There is a line below that contains "[button] (66, 23)". Please reproduce it and all following lines exactly, through the final one.

Dataset entries ::
────────────────────────────────────────

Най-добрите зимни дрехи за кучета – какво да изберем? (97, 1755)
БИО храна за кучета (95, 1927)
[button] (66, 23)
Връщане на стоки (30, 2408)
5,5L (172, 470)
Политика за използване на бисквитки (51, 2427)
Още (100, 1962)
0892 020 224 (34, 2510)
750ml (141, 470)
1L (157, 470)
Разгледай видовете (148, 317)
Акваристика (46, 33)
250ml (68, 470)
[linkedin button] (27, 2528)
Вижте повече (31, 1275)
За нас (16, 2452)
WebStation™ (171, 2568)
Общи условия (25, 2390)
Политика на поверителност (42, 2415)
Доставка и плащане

────────────────────────────────────────

SOLUTION ::
[button] (66, 23)
Връщане на стоки (30, 2408)
5,5L (172, 470)
Политика за използване на бисквитки (51, 2427)
Още (100, 1962)
0892 020 224 (34, 2510)
750ml (141, 470)
1L (157, 470)
Разгледай видовете (148, 317)
Акваристика (46, 33)
250ml (68, 470)
[linkedin button] (27, 2528)
Вижте повече (31, 1275)
За нас (16, 2452)
WebStation™ (171, 2568)
Общи условия (25, 2390)
Политика на поверителност (42, 2415)
Доставка и плащане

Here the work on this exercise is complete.